As Paul continued on his journey toward Rome, Luke invites us to join with them on a perilous leg of the trip. It was the wrong time of the year for such a sea journey. The winds were bad and the weather unpredictable. At one point, Paul even warned them about the journey and suggested they should delay departure (verse 10).
Yet, they continued on their voyage. If you pull out a map of the ancient world, the detailed description of the trip outlines their journey toward Crete. They stayed close to the islands in hopes of avoiding the worst of the winds. Soon however, they found themselves in the thick of a terrible storm that lasted for days and days.
The storm pounded on them and they could make no progress. They laid down sea anchors to control being blown by the winds. The storm was unrelenting and they began to throw cargo overboard. Then they threw their tackle overboard as well. There was nothing left to do but wait for the end. The Scripture says they lost all hope of being saved (verse 20).
The ocean holds unimaginable power. I lived in south Florida for many years, and I’d often go out into the big water to fish with friends. In a boat powered, not by wind, but big engines, we’d head 20-30 miles off shore to catch mahi-mahi. We’d start off with the dawn. By midday, as the summer rains approached, we’d head to shore.
“Lilly pond slick” waters, as my friends used to call them, would turn to 6-8 foot seas in what seemed like a heartbeat.
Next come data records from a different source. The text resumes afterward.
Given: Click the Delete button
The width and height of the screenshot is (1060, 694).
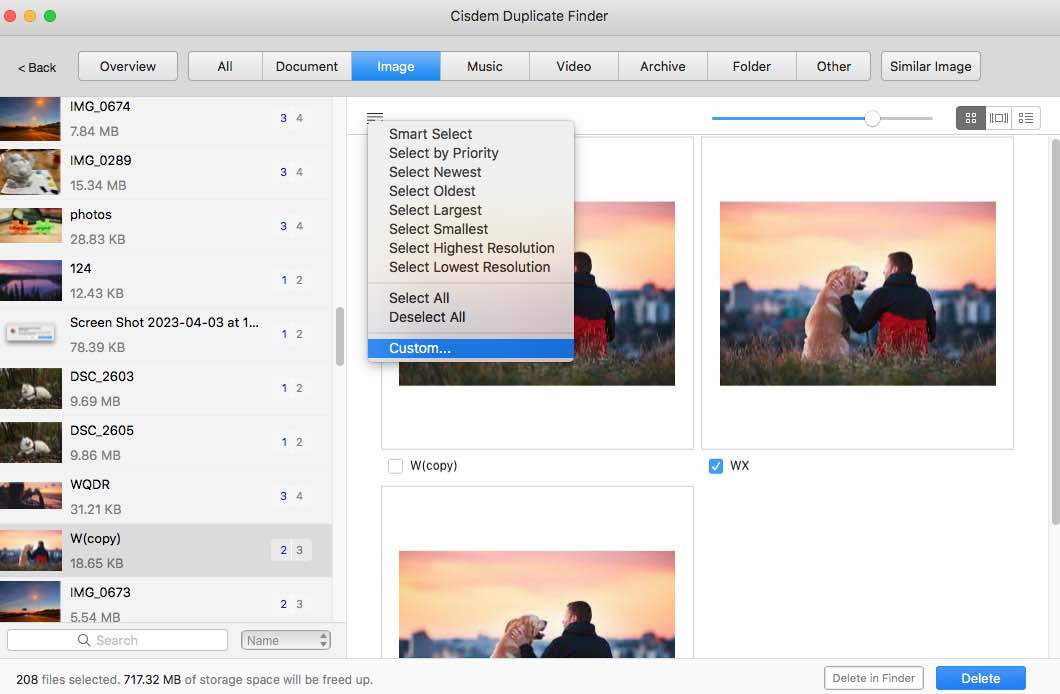Looking at the screenshot, I should pos(980,677).
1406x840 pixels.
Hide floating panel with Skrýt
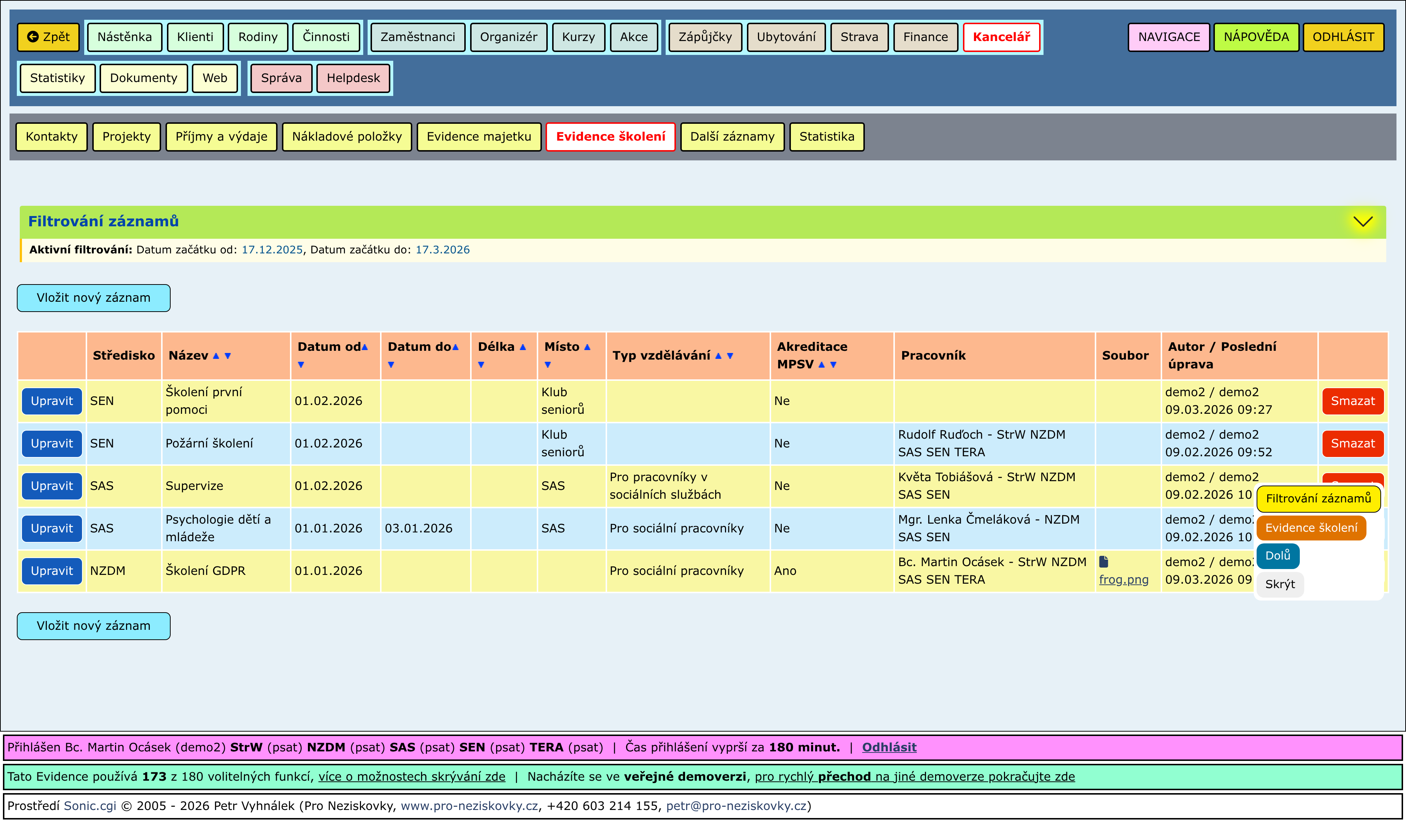(1280, 584)
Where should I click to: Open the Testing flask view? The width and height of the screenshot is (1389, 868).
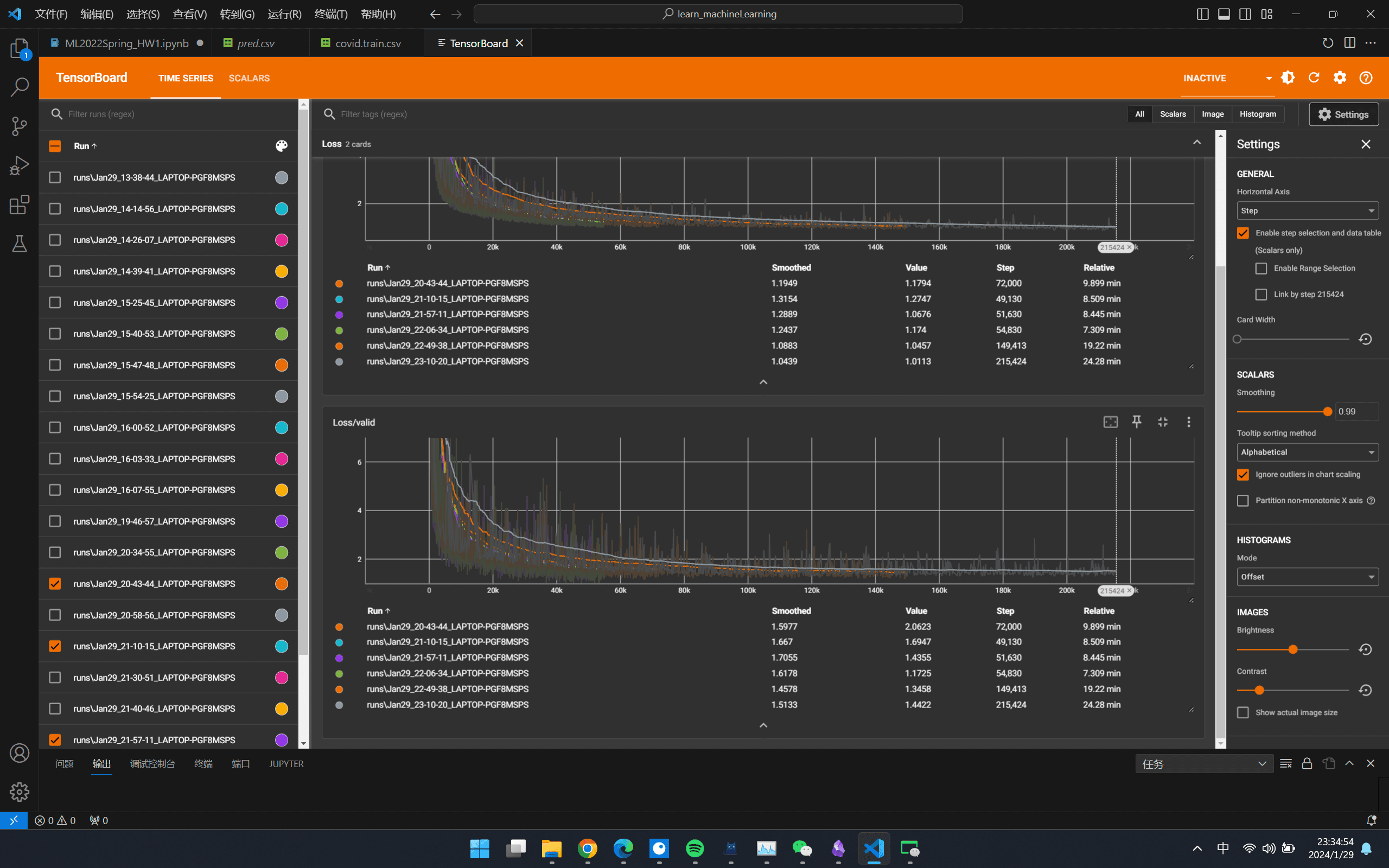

The water was thousands of feet deep and we were miles from shore. I’ve never felt so small and powerless.
We can look to the horizon and learn a good life lesson from this story about Paul and his companions fighting for their lives in the Mediterranean. Paul shows us how to live into the plan God has for our lives.
When the storm seems at its worse Paul tells them he has been visited by an angel during the night and the angel told him he would stand before the emperor and everyone on the boat would be saved (verse 24). He says, “Have faith in God that it will be exactly as I have been told (verse 25).
We seldom find ourselves in a raging two-week storm on the Mediterranean, but life does push plenty of storms into our lives. Even when we feel we can’t survive, it’s good to remember this story from Scripture.
Paul was headed toward trial before the emperor in Rome. His eventual fate was uncertain even as he traveled from his opponents in Jerusalem toward the judgment that awaited him. Despite weathering a life-threatening storm and knowing he was facing trial in Rome, Paul still believed God was in control of his life.
Life throws us many storms and challenges and we have a choice. We can panic, as everyone on the ship seemed to be doing, we can abandon ship, as the sailors try to do in the verses that follow our text for today, or we can wait on God.
Waiting on God means staring into the face of the wind and claiming the sovereignty of God in our lives. It means clinging to the side of the ship beyond all reason. It means believing God has plans for the larger story of our lives.
Such faith in the storms of life can be terrifying and exhilarating. It will ask of us to reach down deep into who we’ve been made to be in Christ Jesus. It will ask us to pick up our cross and follow Him all the way to the end of the journey. It will mean having us believe that God is at work in all things in our lives.
Without regard to how high the waves become or how hard the wind blows, it’s the only way to live.
- Do you every feel overwhelmed in your life? Think about how you respond when you feel overwhelmed. What do you do first? When do you truly give everything over to God?
- Take some time to look through your Bible and note all the times God's people were placed in peril by the weather or the elements. How did God act? What do these biblical stories suggest about how God will act in your life today?
- Does the end of the journey frighten you? Which concerns you more—the trials of the present or the unknown of the future? How might you change the way you trust God for your life to give you strength and vision for whatever you face or may face in your life?